• [What this task involves]
The response must be made up of the lines in the entries below that contain "agent".

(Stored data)

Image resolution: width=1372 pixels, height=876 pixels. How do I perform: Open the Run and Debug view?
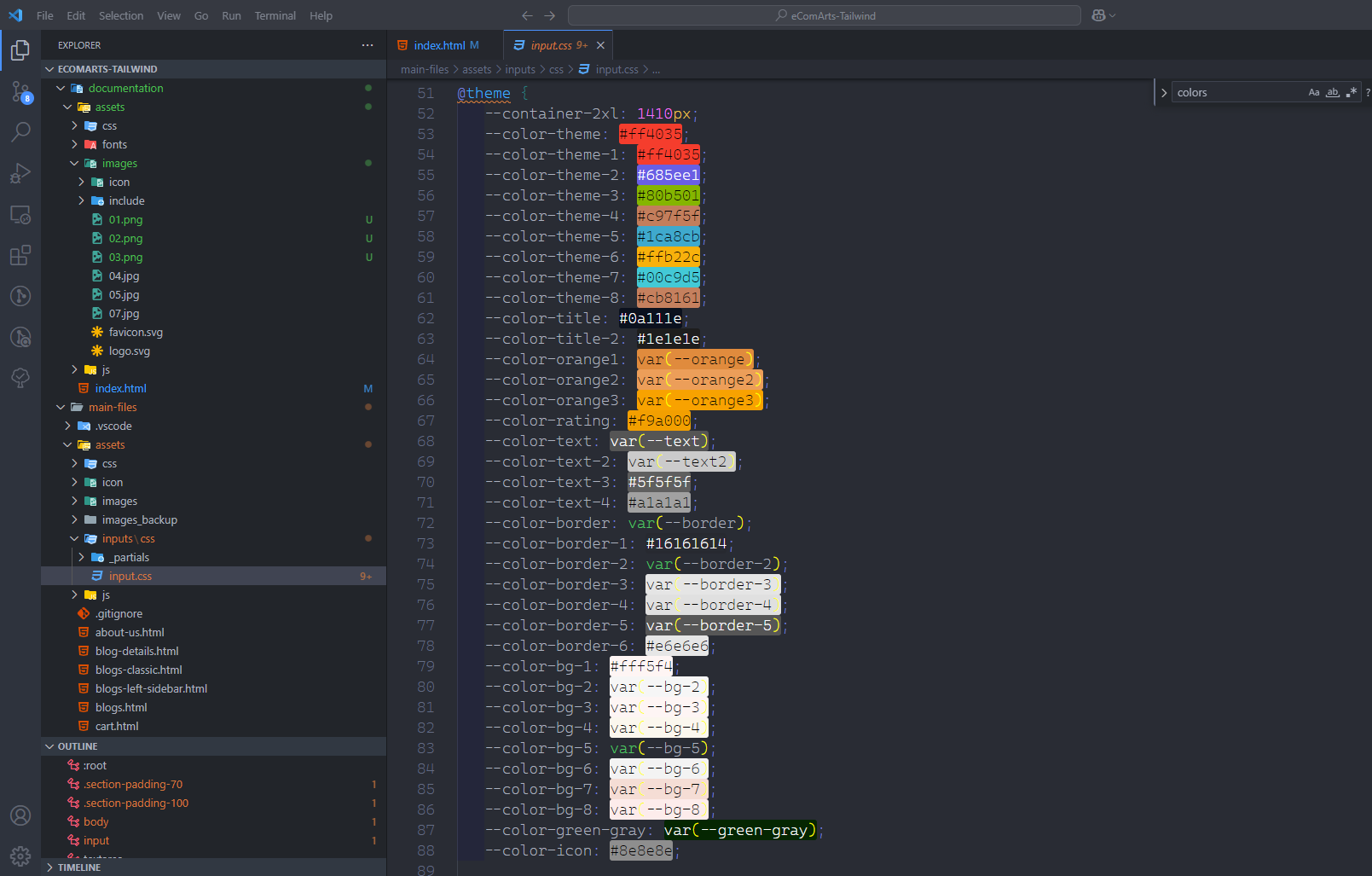click(x=20, y=173)
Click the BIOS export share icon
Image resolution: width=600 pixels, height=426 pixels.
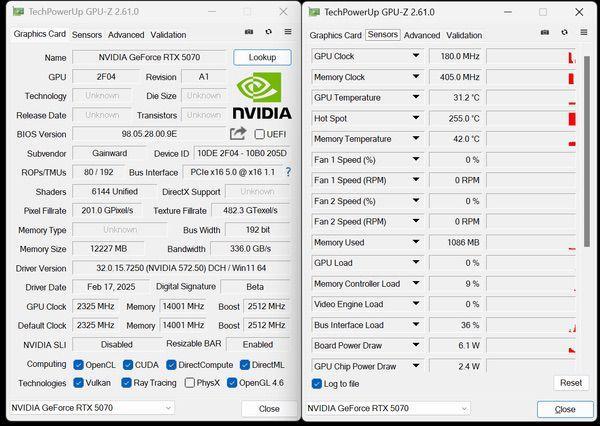(x=238, y=134)
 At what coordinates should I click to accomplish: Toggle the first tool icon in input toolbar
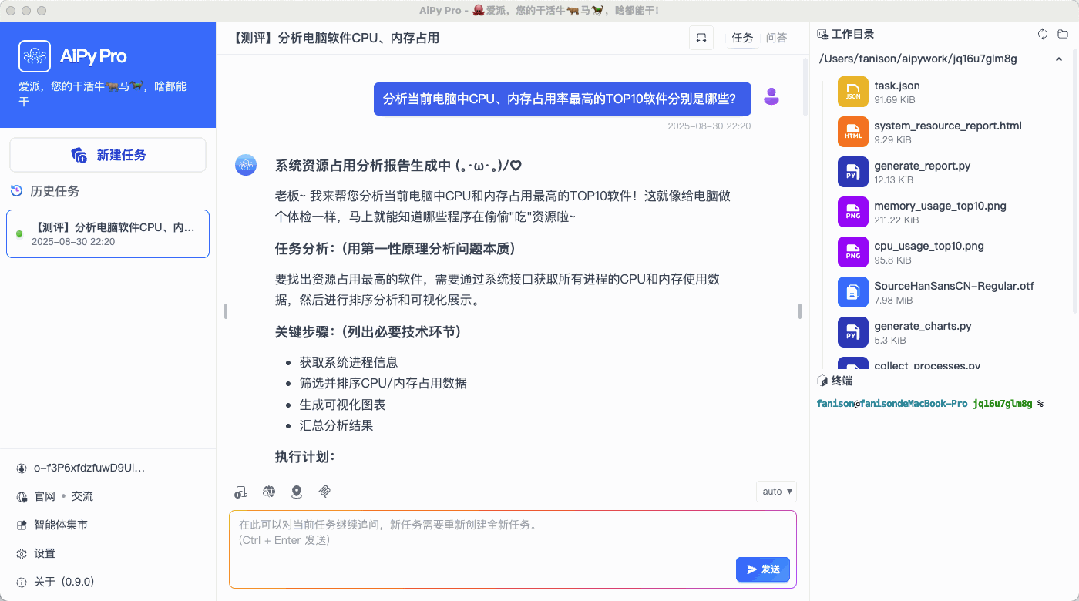click(240, 492)
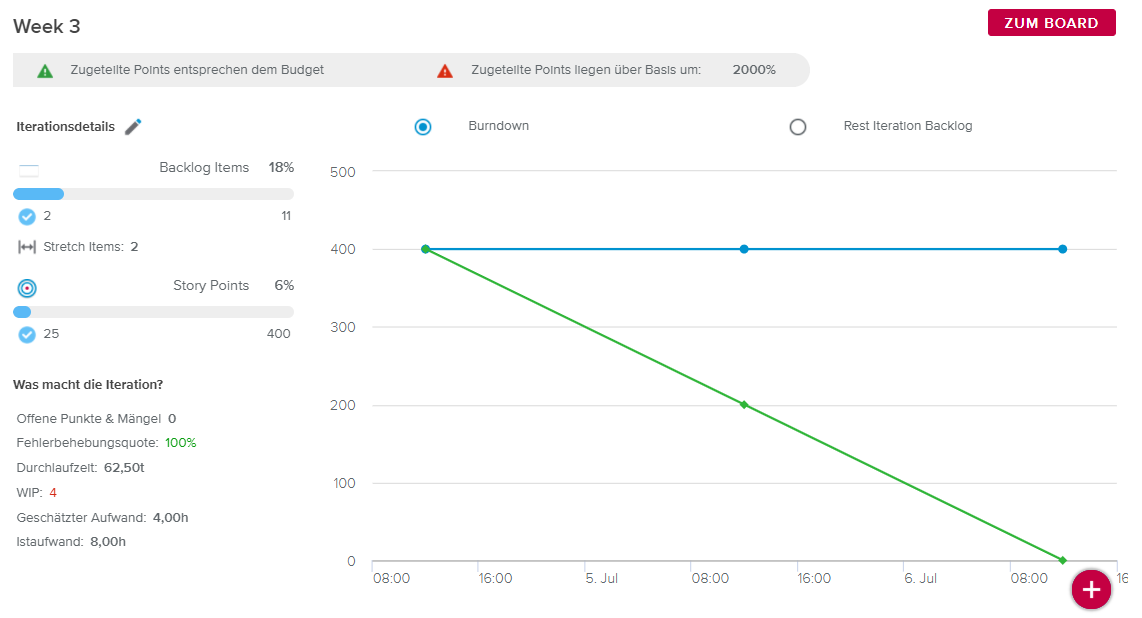Click the Backlog Items progress bar
Viewport: 1142px width, 618px height.
[x=153, y=194]
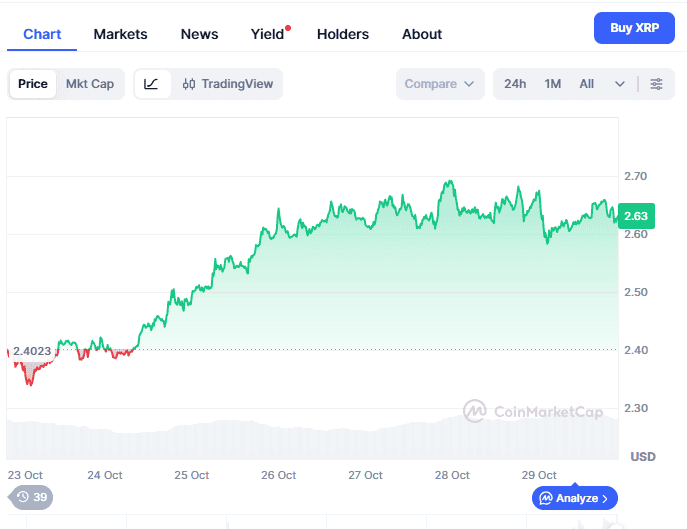Toggle chart to Mkt Cap view

point(90,84)
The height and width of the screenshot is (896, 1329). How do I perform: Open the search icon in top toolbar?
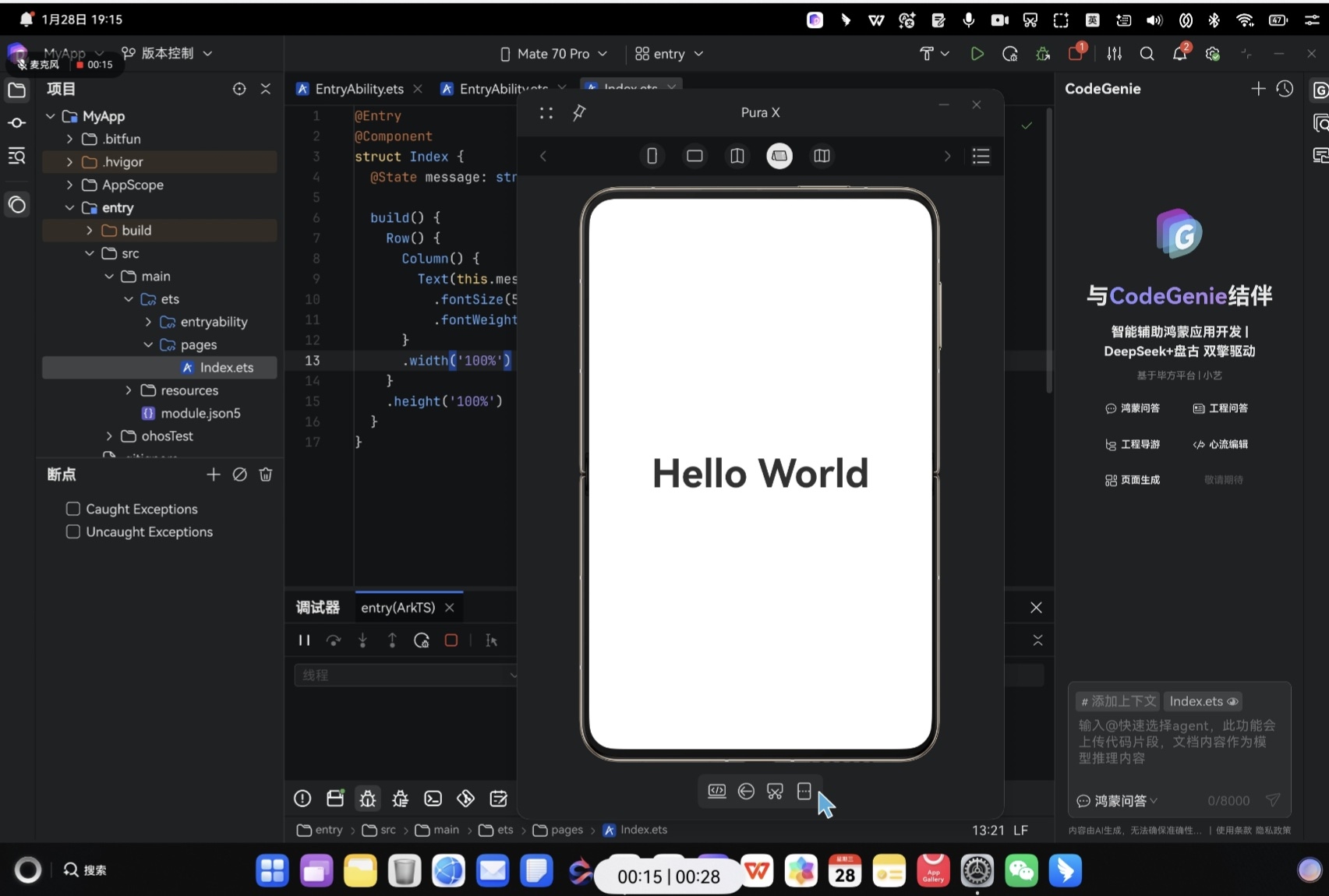1147,54
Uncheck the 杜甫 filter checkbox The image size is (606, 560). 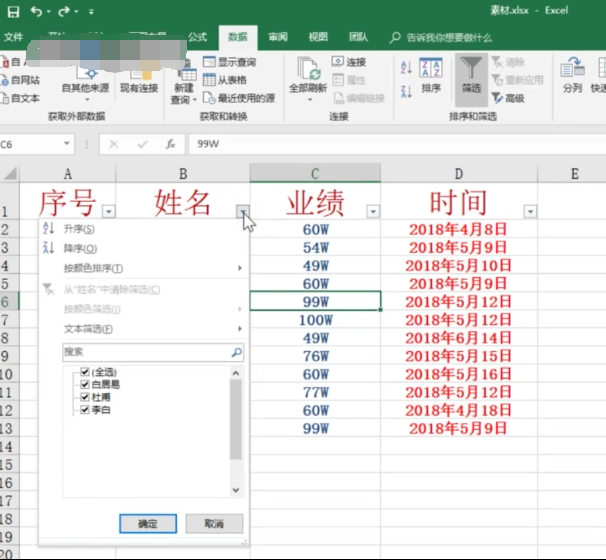point(85,397)
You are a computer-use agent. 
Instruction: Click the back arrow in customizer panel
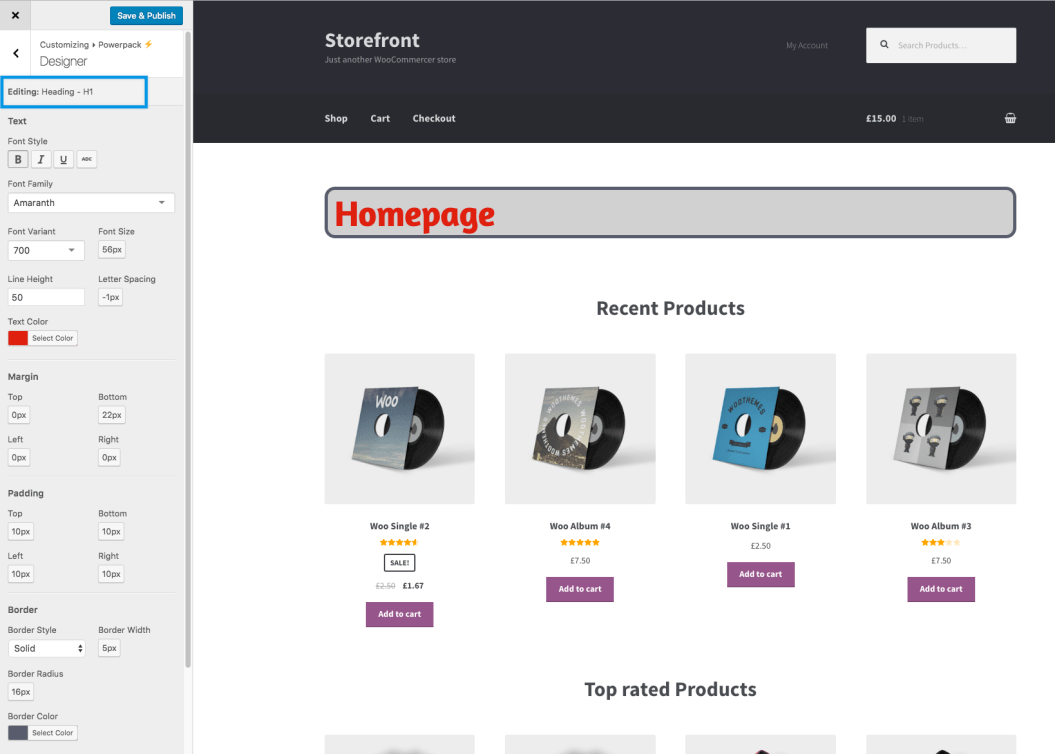tap(15, 52)
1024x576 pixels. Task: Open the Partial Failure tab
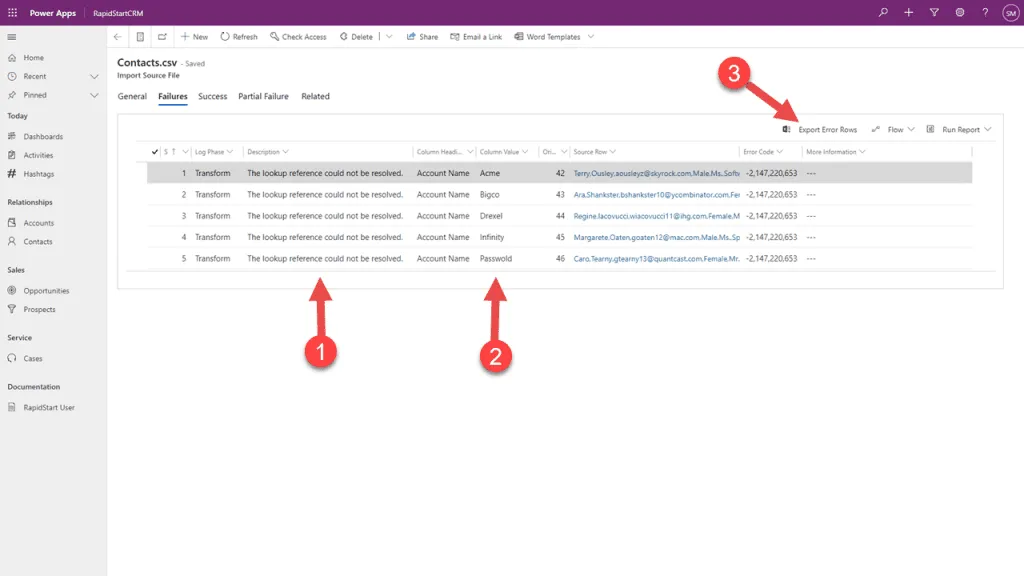pyautogui.click(x=263, y=96)
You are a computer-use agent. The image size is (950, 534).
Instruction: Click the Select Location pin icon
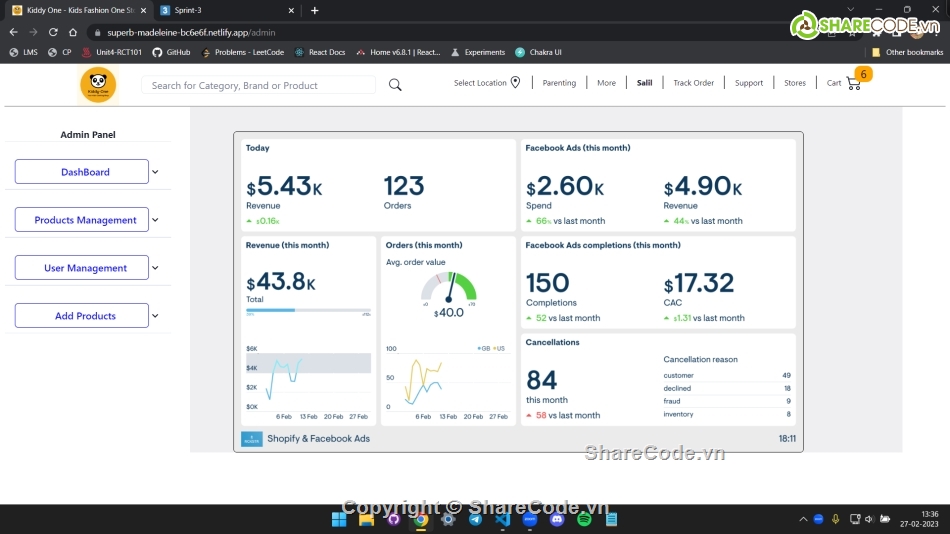[515, 83]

• [Task solution]
You are a computer-use agent. 
You are a computer-use agent. The image size is (950, 534).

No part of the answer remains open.